# EXERCISE:
Lines from the listing below that contain the string "element" are to be reported.

========================================

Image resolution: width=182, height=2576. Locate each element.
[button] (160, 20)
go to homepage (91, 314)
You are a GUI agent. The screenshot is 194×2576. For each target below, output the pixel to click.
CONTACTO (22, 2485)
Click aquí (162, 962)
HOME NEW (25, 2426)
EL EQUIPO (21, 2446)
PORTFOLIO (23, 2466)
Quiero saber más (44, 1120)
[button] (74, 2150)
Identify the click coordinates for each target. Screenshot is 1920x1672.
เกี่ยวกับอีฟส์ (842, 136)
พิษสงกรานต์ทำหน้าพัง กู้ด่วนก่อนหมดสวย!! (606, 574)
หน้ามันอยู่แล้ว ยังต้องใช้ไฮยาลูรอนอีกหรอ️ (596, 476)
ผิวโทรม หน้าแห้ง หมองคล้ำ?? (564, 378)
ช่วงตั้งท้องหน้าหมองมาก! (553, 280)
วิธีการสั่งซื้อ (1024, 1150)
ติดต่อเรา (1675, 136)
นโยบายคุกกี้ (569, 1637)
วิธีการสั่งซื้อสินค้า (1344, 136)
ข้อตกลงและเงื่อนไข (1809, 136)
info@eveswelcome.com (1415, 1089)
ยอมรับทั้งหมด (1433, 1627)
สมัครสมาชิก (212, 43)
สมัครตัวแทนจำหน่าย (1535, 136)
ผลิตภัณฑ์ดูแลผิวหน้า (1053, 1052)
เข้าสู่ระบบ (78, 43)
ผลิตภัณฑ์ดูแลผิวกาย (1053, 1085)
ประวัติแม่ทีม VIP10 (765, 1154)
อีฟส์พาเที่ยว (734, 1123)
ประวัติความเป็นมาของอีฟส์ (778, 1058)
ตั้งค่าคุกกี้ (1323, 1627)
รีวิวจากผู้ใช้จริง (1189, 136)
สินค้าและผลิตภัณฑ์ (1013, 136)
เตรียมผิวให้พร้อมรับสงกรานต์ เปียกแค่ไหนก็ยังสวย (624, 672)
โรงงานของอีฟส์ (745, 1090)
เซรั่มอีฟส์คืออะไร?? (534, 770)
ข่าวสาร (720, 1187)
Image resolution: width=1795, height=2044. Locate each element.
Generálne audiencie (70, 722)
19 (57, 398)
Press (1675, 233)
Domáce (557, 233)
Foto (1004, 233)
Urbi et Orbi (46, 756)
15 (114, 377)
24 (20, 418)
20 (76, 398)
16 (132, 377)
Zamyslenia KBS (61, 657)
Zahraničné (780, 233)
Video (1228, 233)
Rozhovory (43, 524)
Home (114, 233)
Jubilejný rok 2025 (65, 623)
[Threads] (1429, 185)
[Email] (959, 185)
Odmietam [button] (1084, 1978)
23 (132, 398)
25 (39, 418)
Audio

========================================

# RESULT OF THIS TASK:
Image resolution: width=182, height=2576. Locate each element.
Image resolution: width=1795, height=2044. Locate each element.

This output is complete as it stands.